____ 引用文

上記(a)?(e)の記載事項及び(f)の検討事項より、引用例1には
「有害物を含む地盤に、固結材として、『コロイダルシリカを主材とした固結材』を注入して、コロイダルシリカをゲル化して固結させるにあたり、注入した固結材で、まず地盤中の有害物の周囲に遮蔽壁を形成して取り囲み、次いでその内側に有機物分解微生物(浄化剤)を含む注入液を注入し、浄化剤として注入した有機物分解微生物により有機系有害物を生分解する、地盤の無害化処理方法。」の発明が開示されている。

◇原査定の拒絶の理由に引用文献2として引用した「小林 元 他4名,微生物を用いた活性シリカコロイドのゲル化に関する基礎研究,平成18年度 春季講演会 講演要旨集,日本,資源・素材学会北海道支部,2006年 6月17日,49?50頁」(以下、「引用例2」という。)には、以下の記載・表示がある。
(g)第49頁左欄1行?15行
「1.はじめに
現在、地盤の強度や止水性の増大を目的とした地盤改良には多くの種類のグラウト(注入材料)が用いられ、それらの主な材料としてシリカを使用しているものがある。シリカは地殻の約60%を占める地球上で最も多い物質の1つであり、火成岩や砂岩の主成分でもあることから地盤にグラウトを注入した後に微生物の代謝活動によって地盤の間隙や岩の割れ目を自然に閉塞する新たなグラウト(以下、バイオグラウトと呼ぶ)を開発するために一連の研究を実施してきており、既報^(1)、2))では炭酸カルシウムをセメント物質とするバイオグラウトについて報告した。本報では、活性シリカコロイドを主成分としたバイオグラウトについて検討した結果を述べる。」

(h)第49頁左欄16行?25行
「2.試験に使用したシリカコロイドの概要
本試験に用いたパーマロック・ASF-III^(3))は、イオン交換法によって水ガラスのアルカリを除去して得られた活性シリカを主成分とする超微粒子シリカグラウトであり、セメント物質となる2種類のシリカコロイド(ASFシリカ-30,PRシリカ)とゲル化開始剤として働くリン酸溶液(ASFアクターM)から構成されている。本研究では、これら3種類の中からASFシリカ-30のみを使用し(表-1)、ゲル化開始剤の機能を微生物で代替することによりシリカコロイドのゲル化を試みた。」

(i)第49頁左欄下から14行?右欄17行
「3.イースト菌によるシリカコロイドのゲル化
微生物としてイースト菌(日清フーズ株式会社製、日清スーパーカメリア)、栄養源としてグルコースC_(6)H_(12)O_(6)を使用し、シリカコロイドのゲル化に及ぼす微生物の影響を調べた。なお、イースト菌によるグルコース代謝の総括反応は、好気条件下ではC_(6)H_(12)O_(6)+6O_(2)=6CO_(2)+6H_(2)O、嫌気条件下ではC_(6)H_(12)O_(6)=2C_(2)H_(5)OH+2CO_(2)で表される。ゲル化試験は下記の4条件で行った。

________
____ 提供データ

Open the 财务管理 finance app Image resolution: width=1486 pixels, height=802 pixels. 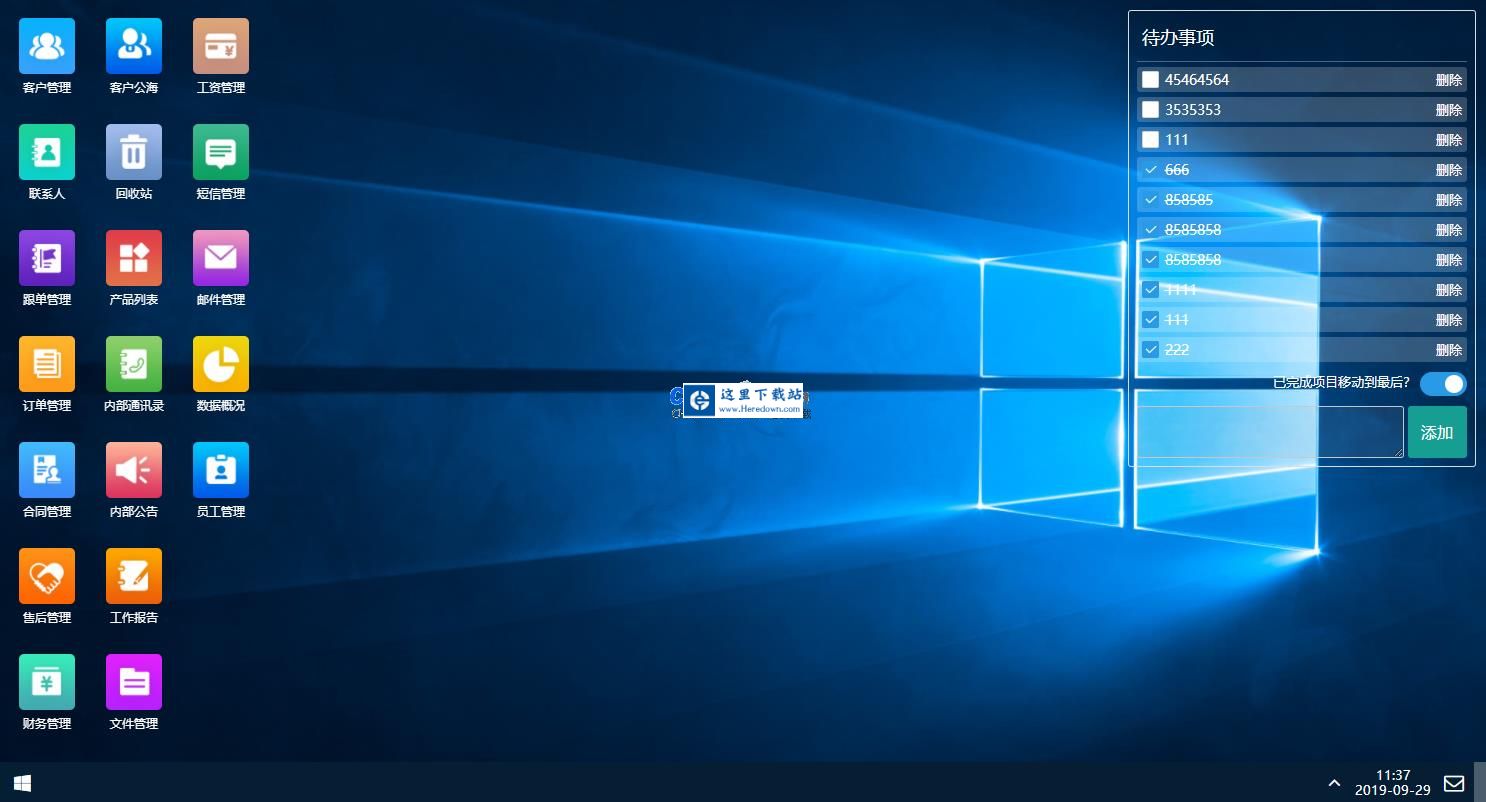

________

• 作業指示:
上の引用文(シリカコロイドと微生物を用いた地盤改良に関する文章)について、最後の文の次から続きを書け。

• 解答:
【試験条件】
ケースY1:ASFシリカ-30(10ml)+グルコース(0.3g)+
イースト菌(1.25g)
ケースY2:ASFシリカ-30(10ml)+イースト菌(1.25g)
ケースY3:ASFシリカ-30(10ml)+グルコース(0.3g)
ケースY4:ASFシリカ-30(10ml)
ケースY1では、ガラス製のねじ口試験管(マルエム社製、N-16)に10mlASFシリカ-30、グルコース0.3g、イースト菌1.25gを加えてよく混合し、室温、大気下で24h静置した。他の実験(Y2?Y4)は対照実験である。
24h後に試験管を上下倒置してゲル化の有無を確認した(写真-1)。イースト菌無添加のケースY3とY4ではゲル生成は認められなかったが、イースト菌を含むケースY1とY2では、試験管を倒置しても内容物が落下せず、微生物によるシリカコロイドのゲル化が確認された。写真中の青枠と赤枠がゲル化した部分を示しており、グルコースとイースト菌を添加したケースY1の方がゲル化量が多かった。このことは、グルコースの微生物代謝産物がシリカコロイドのゲル化に寄与することを示唆している。」

(j)第50頁右欄7行?13行
「5.まとめ
1)イースト菌とグルコースが共存すると、シリカコロイド(ASFシリカ
-30)はゲル化する。
2)シリカコロイドのゲル化には、グルコースの代謝産物と菌体の双方が関
与する。
3)エタノール(グルコースの嫌気代謝産物)は、シリカコロイドをゲル化
する。」

(k)表-1には、「ASFシリカ-30の性状」として、成分は「SiO_(2)(30.13%)、Na_(2)O(0.52%)、H_(2)O(69.35%)」であって、「pHは9?10」であることの表示がある。

上記(g)?(k)の記載事項・表示事項より、引用例2には、
「pH9?10のシリカコロイド(コロイダルシリカ)と微生物(イースト菌)と栄養源(グルコース)を地盤に注入し、微生物の代謝により生成されたエタノールと二酸化炭素を含むシリカコロイドをゲル化して固結させる、地盤改良方法。」の発明が開示されている。

(2-3-2)対比・判断
本願補正発明と引用例1記載の発明とを対比する。
○引用例1記載の発明の「有害物」及び「有機系有害物」、「固結材」、「コロイダルシリカ」、「有機物分解微生物(浄化剤)」、「地盤の無害化処理方法」は、本願補正発明の「有害物」、「固結剤」、「シリカ化合物」及び「シリカ化合物の溶液」、「微生物」及び「土壌浄化剤」、「土壌浄化方法」にそれぞれ相当する。

○引用例1記載の発明の「地盤中の有害物の周囲に遮蔽壁を形成して取り囲み」は、本願補正発明の「地盤中の有害物の周りを取り囲み、あるいは有害物を包み込んで固結させ」に相当する。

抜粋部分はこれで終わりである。